Lors de la plénière de ce mercredi24 avril, le Conseil national de la transition a amendé à la majorité des conseillers présents l’article 36 des statuts de la Banque centrale de la République de Guinée. Qu’est-ce qui change ?
Sur les 81 conseillers membres du CNT, 70 étaient présidents à la plénière convoquée par le président du parlement provisoire, Dansa Kourouma. Les ministres de l’Économie et des Finances ; de la Santé et de l’hygiène publique ; du Commerce, de l’Industrie et des PME étaient également présents à l’Hémicycle du Palais du peuple, ainsi que d’autres cadres du gouvernement. Adopté, le nouvel article accordera à l’État une marge de manœuvre dans la gestion de ses dettes et dépenses au niveau de la Banque centrale.
L’article 36 des statuts de la BCRG en vigueur (avant l’amendement) stipulait que : « Le montant total des concours que la Banque Centrale peut accorder à l’État et, le cas échéant, aux organismes et entités publics, ne peut excéder 5% de la moyenne annuelle des recettes publiques ordinaires des trois derniers exercices financiers précédant l’année en cours et pour lesquels les comptes sont disponibles. Lesdits concours sont remboursables dans un délai qui ne peut dépasser 92 jours calendaires et sont assortis du taux d’intérêt du marché en vigueur en République de Guinée.

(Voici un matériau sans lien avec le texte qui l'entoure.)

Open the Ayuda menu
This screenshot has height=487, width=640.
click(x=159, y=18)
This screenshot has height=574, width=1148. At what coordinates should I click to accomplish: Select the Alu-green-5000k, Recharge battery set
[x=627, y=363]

La Banque Centrale peut acquérir des titres d’État à condition que ces acquisitions aient lieu sur le marché secondaire ».

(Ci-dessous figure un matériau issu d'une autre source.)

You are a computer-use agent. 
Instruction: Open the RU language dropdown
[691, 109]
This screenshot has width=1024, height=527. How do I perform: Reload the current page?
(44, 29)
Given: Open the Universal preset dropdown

Cette disposition est conforme à celle du règlement général sur la gestion budgétaire et la comptabilité publique (RGGBCP), mais non à l’article 72 de la LORF (Loi organique relative aux lois de finances). Il en résulte que la BCRG ne doit accorder aucun concours direct ou indirect aux personnes publiques dont elle tient les comptes.
Ce qui a changé
La proposition d’amendement de l’article 36 des Statuts de la BCRG soumise au CNT fixe les modalités de dette de l’État à la BCRG et les méthodes de remboursement, le seuil, la durée et le taux d’intérêt applicable. La nouvelle disposition prévoit désormais ce qui suit : « Une dérogation peut être accordée par la Banque Centrale à l’État, dans les circonstances extraordinaires telles que des crises économiques majeures ou des catastrophes naturelles, sur autorisation du Conseil d’Administration, sans excéder le taux de convergence de la CEDEAO et remboursable dans un délai ne dépassant pas 180 jours calendaires. Lesdits concours sont assortis d’un taux d’intérêt qui ne peut excéder le taux directeur de la BCRG.»

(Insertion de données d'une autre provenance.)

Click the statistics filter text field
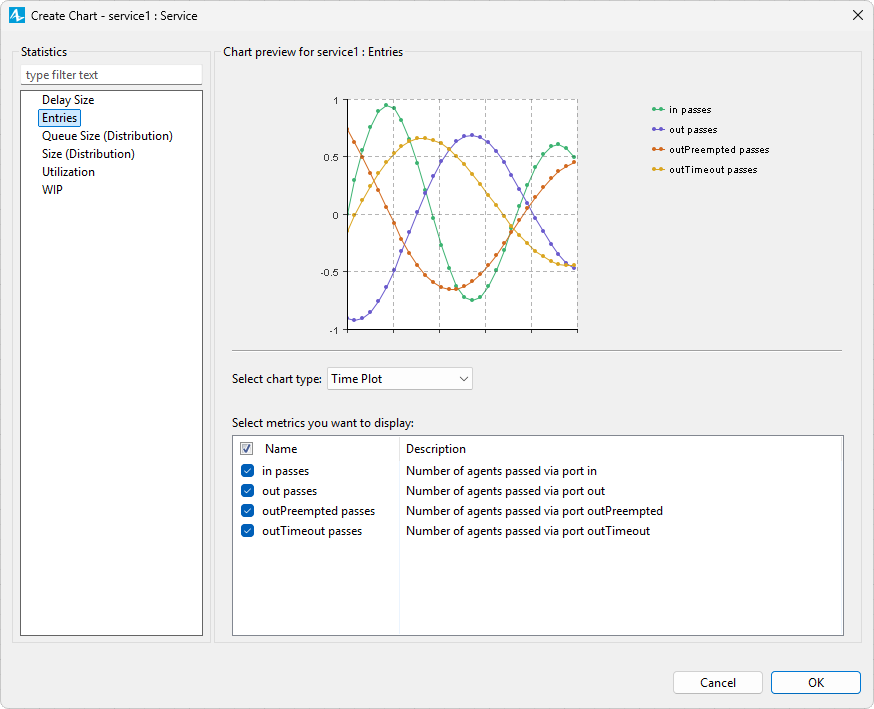pyautogui.click(x=111, y=75)
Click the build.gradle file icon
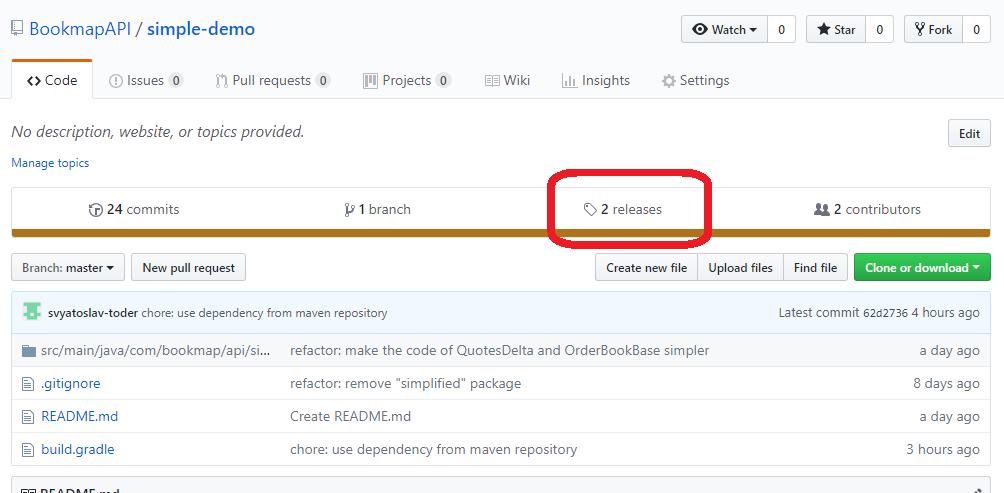This screenshot has width=1004, height=493. click(28, 449)
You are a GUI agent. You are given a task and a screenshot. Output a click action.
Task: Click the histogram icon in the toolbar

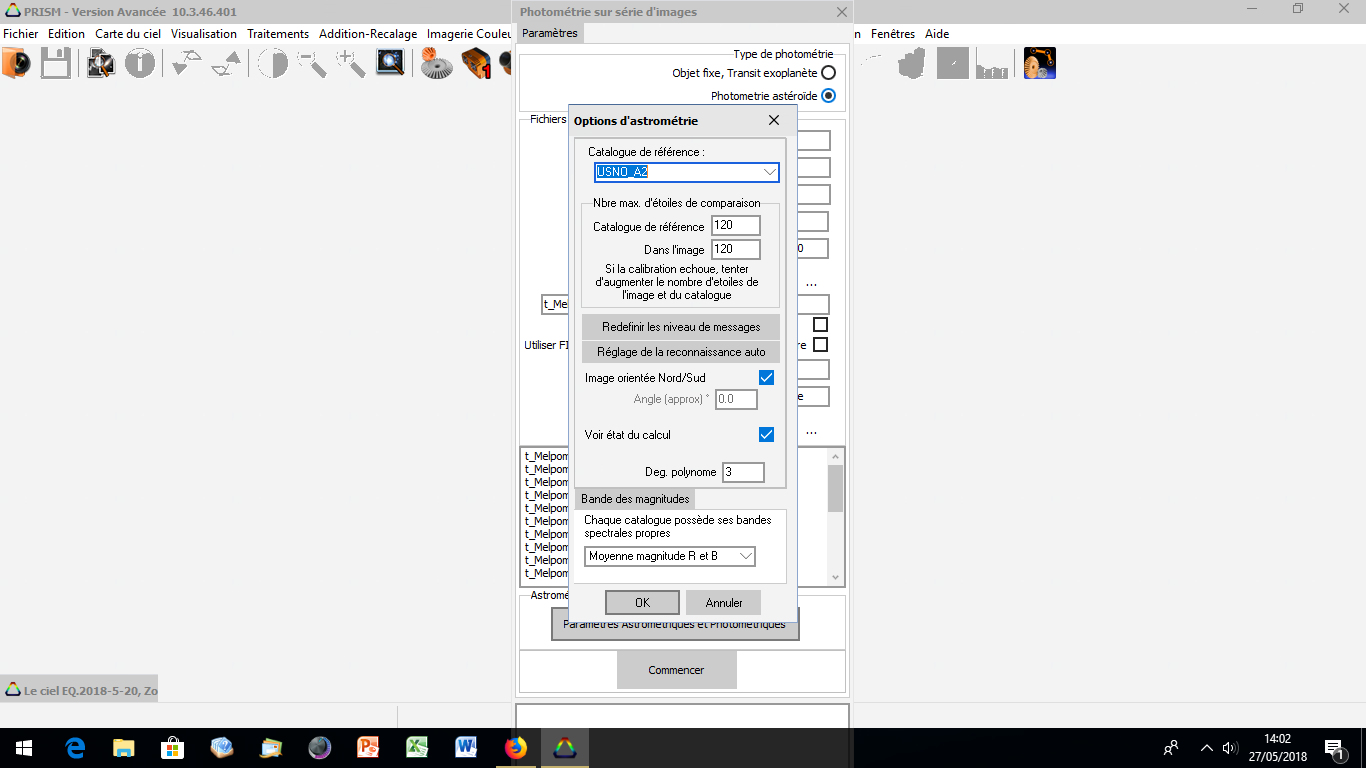[991, 64]
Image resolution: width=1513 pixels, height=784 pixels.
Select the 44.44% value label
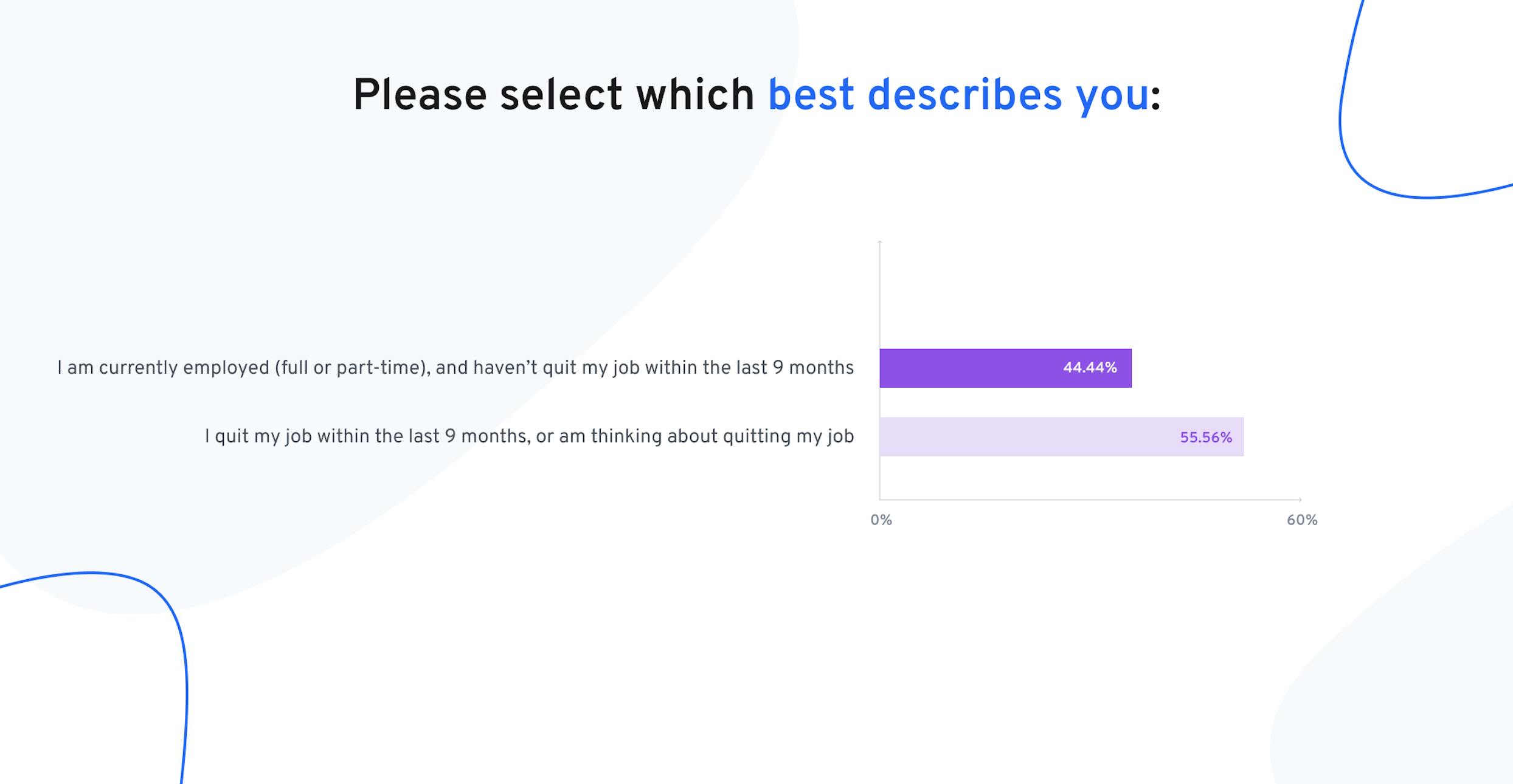point(1090,368)
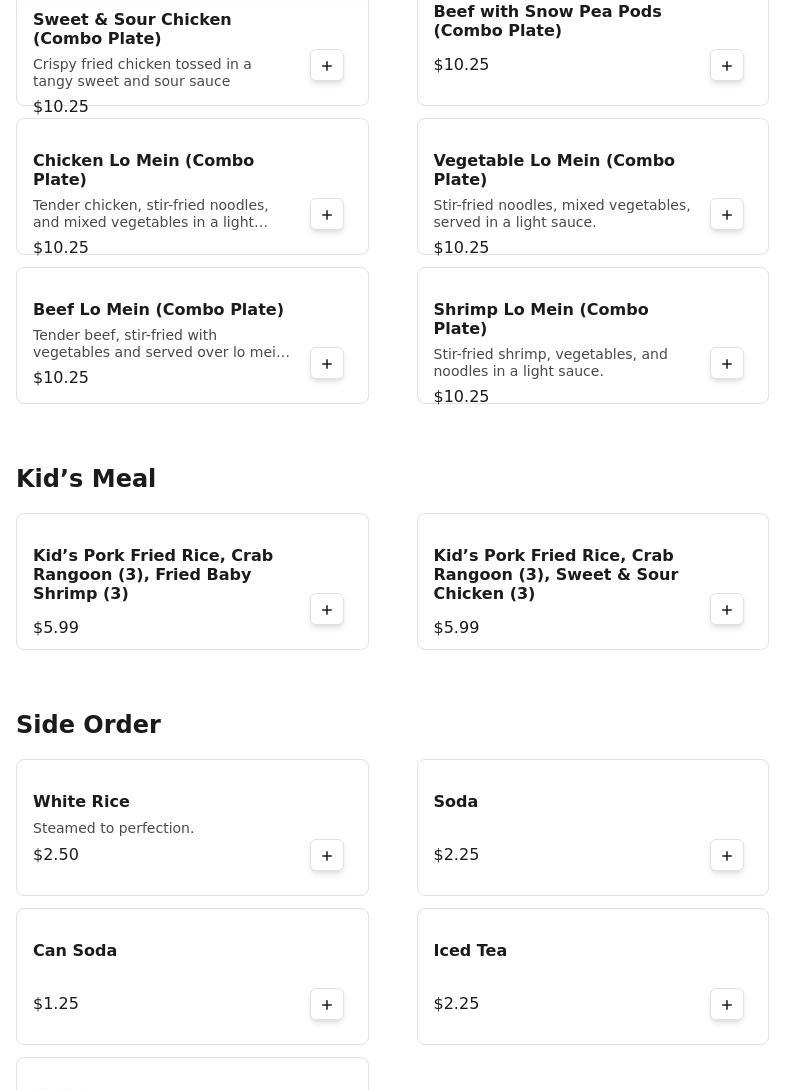Image resolution: width=785 pixels, height=1090 pixels.
Task: Add Sweet & Sour Chicken Combo Plate
Action: (327, 66)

Ministre de l’Économie et des Finances, Mourana Soumah signale que selon la LORF, le plafond de dette de l’État à la Banque centrale est de 926 milliards de francs guinéens, avec un taux d’intérêt de 10%. Il offre une bouffée d’oxygène à l’État et une véritable marge financière en réduisant ses taux d’intérêt.
Recommandations
Avant d’adopter l’amendement de l’article 36, les conseillers nationaux ont formulé des observations et recommandations. Le CNT recommande d’aligner le taux maximum du financement des déficits budgétaires par la BCRG sur les taux définis conformément aux critères de convergence de la CEDEAO; la création d’un marché financier règlementé qui pourrait permettre à l’État de mobiliser l’épargne nationale des entreprises et des ménages ; permettre aux banques primaires de se délester de leurs titres d’État auprès de la BCRG en vue de disposer de suffisamment de liquidités pour souscrire à nouveau aux titres d’État ; le rachat par la BCRG des titres d’État auprès des banques; limiter au maximum les exemptions et les exonérations fiscales et le recours à l’emprunt ; tenir compte de l’environnement économique et notamment de la capacité de mobilisation des ressources intérieures et extérieures dans l’élaboration du projet de budget. Le CNT exhorte le gouvernement à revoir à la baisse le déficit budgétaire et l’invite à la création d’une caisse de dépôt et consignations.
Afin d’accorder plus de souplesse à l’État sans sortir des critères de convergence de la CEDEAO, tout en veillant sur l’orthodoxie budgétaire, le CNT a adopté les modifications suivantes : passer de 5% du statut de la BCRG à 10% de la CEDEAO pour augmenter la valeur nominale ; revoir l’échéance à la hausse de 92 jours à 180 jours ; maintenir le taux d’intérêt inférieur ou égal au taux directeur avec un paiement précompté.